# DOCUMENT TEXT
———

Designing Programming Languages

Notes from Brian Kernighan Lecture:

You’re probably not going to design the next major General Purpose (C++/Java/Go/Rust) or Scripting (Perl/Python/JS) language, but you may make a DSL/language for a particular domain.

For context, some other DSLs worth mentioning (regex, shell, awk, XML, HTML, LaTeX, SQL)

Notation Matters

Considerations when making a DSL

“Language determines the way we think and determines what we can think about.” - Benjamin Whorf

“A programming language that doesn’t change the way you think is not worth learning” - Alan Perlis

Case Study: AWK

Meant for doing simple text manipulation tasks, that you think should only be one line of code.

A program is a sequence of pattern-action statements

pattern { action }
pattern { action }

Patterns are regex, or string/numeric comparisons, which run if the action matched.

Pattern-Action is the same thing that sed/grep/lex/yacc uses

Pattern-Action is very good for small programs because the ‘if-then’ structure is how we think when tacking small problems.

For actions, build on something people already know. awk has a C-like syntax because lots of people knew C.

Automate what you know people will often do with your tool. That may mean adding flags for common use cases, or fallback to defaults/coerce types/strings into what you need depending on the context.

Lessons from other people using your languages

Case Study: AMPL

AMPL is a DSL for describing optimization problems and then compiling descriptions into solver problems

It optimizing some problem given constraints, and data.

Model

The data is modeled with a data specification language, which looks a lot like sparse matrices.

Data Specification

The last part of AMPL was how you’d run it, the command language (i.e. the CLI interface)

Command

Whether or not a DSL needs all of these (or how complicated/strict they should be) should be considered.


AMPL was moderately successful, taught in university courses, used as an optimization tool in industry.

It started as a purely declarative (e.g. SQL) language that solved a particular problem, but gradually added the mechanism of programming languages (conditionals, loop, functions/procedures)

However, it wasn’t originally designed for that, so adding all those trapping makes it a bit odd to read, and syntax may not be where you expect.

Sidenote: AMPL is proprietary – need to pay for it. No one really wanted to go build a optimization solver for fun, so a big open source alternative doesn’t seem to exist.

———

# DATA SUPPLIED

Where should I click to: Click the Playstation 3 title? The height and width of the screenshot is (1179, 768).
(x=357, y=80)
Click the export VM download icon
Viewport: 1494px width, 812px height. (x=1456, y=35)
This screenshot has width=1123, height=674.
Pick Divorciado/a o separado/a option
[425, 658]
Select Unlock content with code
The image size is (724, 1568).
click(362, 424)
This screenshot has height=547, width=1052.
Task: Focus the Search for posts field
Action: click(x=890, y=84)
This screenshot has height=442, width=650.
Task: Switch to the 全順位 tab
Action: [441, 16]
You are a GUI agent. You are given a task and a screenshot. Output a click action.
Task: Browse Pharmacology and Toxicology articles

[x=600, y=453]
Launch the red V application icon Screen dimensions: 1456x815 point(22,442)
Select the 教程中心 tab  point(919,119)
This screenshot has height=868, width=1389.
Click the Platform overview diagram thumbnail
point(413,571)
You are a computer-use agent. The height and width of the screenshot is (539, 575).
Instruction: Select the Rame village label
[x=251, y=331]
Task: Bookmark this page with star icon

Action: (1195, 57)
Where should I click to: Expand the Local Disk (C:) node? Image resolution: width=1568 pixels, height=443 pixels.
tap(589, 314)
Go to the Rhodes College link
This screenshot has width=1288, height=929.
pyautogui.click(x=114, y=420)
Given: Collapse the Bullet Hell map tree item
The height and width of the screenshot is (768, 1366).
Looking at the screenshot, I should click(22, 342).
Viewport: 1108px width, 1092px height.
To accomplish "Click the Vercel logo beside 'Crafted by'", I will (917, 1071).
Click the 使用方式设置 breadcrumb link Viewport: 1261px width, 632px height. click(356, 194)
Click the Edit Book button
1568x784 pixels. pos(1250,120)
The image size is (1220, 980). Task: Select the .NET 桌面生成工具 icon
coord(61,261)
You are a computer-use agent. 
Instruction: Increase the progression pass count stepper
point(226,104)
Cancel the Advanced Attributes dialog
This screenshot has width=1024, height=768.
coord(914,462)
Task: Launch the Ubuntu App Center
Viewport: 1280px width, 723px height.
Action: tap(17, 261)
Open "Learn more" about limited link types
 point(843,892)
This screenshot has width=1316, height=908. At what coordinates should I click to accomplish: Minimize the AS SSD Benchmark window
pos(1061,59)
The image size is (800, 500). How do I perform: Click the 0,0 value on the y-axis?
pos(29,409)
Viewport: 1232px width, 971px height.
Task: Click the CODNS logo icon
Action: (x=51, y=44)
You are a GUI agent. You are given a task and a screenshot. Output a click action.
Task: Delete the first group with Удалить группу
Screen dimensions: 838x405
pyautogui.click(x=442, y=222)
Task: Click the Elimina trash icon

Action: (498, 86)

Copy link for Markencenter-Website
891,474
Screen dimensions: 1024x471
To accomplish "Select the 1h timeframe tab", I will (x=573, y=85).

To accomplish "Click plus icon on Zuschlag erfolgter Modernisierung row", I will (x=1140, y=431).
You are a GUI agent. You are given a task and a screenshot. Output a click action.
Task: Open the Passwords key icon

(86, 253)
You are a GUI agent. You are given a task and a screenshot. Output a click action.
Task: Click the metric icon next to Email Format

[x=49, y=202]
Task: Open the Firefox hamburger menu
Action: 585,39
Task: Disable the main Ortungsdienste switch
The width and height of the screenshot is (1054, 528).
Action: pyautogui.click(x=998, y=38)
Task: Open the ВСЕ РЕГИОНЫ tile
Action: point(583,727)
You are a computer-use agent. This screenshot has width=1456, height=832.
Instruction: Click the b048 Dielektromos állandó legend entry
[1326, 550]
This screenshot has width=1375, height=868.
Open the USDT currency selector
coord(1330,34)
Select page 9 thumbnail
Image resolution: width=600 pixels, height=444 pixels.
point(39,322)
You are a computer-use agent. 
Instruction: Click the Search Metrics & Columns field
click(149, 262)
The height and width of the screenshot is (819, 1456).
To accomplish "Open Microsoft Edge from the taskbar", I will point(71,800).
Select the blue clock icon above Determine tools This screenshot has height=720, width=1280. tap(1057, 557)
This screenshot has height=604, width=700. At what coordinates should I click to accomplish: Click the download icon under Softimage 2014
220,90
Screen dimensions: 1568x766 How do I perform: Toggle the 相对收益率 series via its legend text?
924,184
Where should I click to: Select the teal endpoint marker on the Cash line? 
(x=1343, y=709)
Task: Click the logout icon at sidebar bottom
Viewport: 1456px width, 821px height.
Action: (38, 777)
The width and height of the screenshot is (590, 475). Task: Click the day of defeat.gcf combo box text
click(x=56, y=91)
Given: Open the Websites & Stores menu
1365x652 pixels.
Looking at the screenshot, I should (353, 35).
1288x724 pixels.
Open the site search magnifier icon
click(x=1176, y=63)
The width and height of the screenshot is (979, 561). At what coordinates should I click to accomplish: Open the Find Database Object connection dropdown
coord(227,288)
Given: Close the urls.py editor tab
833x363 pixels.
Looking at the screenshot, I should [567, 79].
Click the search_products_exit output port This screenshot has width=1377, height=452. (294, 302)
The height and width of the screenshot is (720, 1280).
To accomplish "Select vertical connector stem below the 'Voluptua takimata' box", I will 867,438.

———

# EXERCISE INSTRUCTIONS
• a. According to the lecture notes on designing programming languages, why does awk use a C-like syntax for its actions?
• b. Summarize the lecture notes on designing programming languages in two sentences.
• c. Please carry on with the lecture notes on designing programming languages, starting right after the sidenote about AMPL.
The entries have nothing to do with the lecture notes on designing programming languages.

# TASK-BY-TASK OUTPUTS
• a. Because lots of people knew C.

• b. The notes say you probably won't design the next major general-purpose or scripting language but may make a DSL for a particular domain. They illustrate this with AWK, whose pattern-action programs use a C-like syntax that many people already knew, and with AMPL, an optimization DSL that began as purely declarative and became a bit odd to read after gradually adding conditionals, loops, and functions.

• c.
Case Study: EQN

TypeSets mathematical equations by piping into troff. (idea: a language that matches the way mathematics is spoken (x ‘sub’ i equals pi) into fancy looking documents)

Is simpler than Tex/LaTeX, but that can also work in your favor that someone doesn’t have to install/configure/learn how it works. E.g. If its a simple command that works with pipes (what you already know), its easy to integrate/teach to people who know nothing about it.

Case Study: Pic

Textual descriptions of line drawings (think: used for flow charts)

The first version of pic had no notion of loops or conditionals. But, people needed it to do certain things, so it got added, with a horrible syntax.


On machine generated input to your DSL:

If the heavy lifting for your DSL can be handled/piped into by an well established tool, and you have relative certainty that it won’t break because of changes to the external tool, there are lots of benefits to separating the concerns of ‘how to do the thing’ with ‘what your thing does’

Your tool could just be an adjustment on an implementation of a complicated algorithm, or a simplification of the interface to the complex tool, which then gets handled by the external tool.

‘If an idea is good, making it recursive makes it better’

Why languages succeed

E.g. C had good luck (timing, came about the time of mini computers, then got a new burst of life with workstations (e.g. Sun), then another burst with the PC, then another with embedded systems)

Why languages fail to thrive


“There will always be things we wish to say in our programs that in all known languages can only be said poorly.” - Alan Perlis

(So go make a DSL!)